→ **Stated exercise**: Please copy the lines unchanged, starting with the line that contains "EXCERPT WEDNESDAY! SANGRE: THE" and ending with the line that contains "Read more (413, 610)", both included.

Recorded data:

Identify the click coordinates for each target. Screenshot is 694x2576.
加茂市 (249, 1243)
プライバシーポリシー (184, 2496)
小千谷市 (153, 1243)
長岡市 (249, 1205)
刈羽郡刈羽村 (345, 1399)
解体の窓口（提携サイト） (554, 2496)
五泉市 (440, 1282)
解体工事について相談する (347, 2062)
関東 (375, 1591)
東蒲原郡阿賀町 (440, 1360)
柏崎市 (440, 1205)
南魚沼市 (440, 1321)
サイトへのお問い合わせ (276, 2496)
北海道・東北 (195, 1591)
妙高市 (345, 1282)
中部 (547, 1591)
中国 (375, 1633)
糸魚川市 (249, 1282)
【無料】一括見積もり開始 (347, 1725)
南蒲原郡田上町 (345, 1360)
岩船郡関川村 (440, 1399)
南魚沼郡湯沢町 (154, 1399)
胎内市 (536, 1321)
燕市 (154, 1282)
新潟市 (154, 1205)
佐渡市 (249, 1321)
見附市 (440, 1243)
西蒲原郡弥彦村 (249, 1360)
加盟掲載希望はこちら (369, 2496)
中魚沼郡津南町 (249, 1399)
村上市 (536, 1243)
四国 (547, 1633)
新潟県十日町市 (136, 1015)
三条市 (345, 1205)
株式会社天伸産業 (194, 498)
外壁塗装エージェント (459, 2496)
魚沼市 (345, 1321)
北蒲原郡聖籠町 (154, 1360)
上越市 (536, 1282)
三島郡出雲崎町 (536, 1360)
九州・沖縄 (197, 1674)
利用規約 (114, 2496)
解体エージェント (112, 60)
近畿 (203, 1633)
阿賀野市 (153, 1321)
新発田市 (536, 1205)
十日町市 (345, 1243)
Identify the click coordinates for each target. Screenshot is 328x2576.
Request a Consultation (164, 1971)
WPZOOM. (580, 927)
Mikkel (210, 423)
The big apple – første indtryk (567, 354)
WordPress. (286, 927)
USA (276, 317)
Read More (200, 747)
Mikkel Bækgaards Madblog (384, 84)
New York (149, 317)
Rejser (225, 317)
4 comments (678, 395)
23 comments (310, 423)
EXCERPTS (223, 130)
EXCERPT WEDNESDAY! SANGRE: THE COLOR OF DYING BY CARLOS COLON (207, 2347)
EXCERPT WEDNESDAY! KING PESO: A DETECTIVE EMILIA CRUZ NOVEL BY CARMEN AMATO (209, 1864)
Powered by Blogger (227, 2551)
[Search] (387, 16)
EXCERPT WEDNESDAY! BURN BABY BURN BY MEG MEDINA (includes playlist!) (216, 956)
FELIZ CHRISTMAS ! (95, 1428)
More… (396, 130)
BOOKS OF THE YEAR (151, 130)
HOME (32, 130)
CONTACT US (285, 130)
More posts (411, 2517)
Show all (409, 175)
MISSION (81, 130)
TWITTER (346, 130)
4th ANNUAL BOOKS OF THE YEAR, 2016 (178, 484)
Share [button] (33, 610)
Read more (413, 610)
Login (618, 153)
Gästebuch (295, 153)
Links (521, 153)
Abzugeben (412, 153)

→ **Exercise answer**:
EXCERPT WEDNESDAY! SANGRE: THE COLOR OF DYING BY CARLOS COLON (207, 2347)
EXCERPT WEDNESDAY! KING PESO: A DETECTIVE EMILIA CRUZ NOVEL BY CARMEN AMATO (209, 1864)
Powered by Blogger (227, 2551)
[Search] (387, 16)
EXCERPT WEDNESDAY! BURN BABY BURN BY MEG MEDINA (includes playlist!) (216, 956)
FELIZ CHRISTMAS ! (95, 1428)
More… (396, 130)
BOOKS OF THE YEAR (151, 130)
HOME (32, 130)
CONTACT US (285, 130)
More posts (411, 2517)
Show all (409, 175)
MISSION (81, 130)
TWITTER (346, 130)
4th ANNUAL BOOKS OF THE YEAR, 2016 (178, 484)
Share [button] (33, 610)
Read more (413, 610)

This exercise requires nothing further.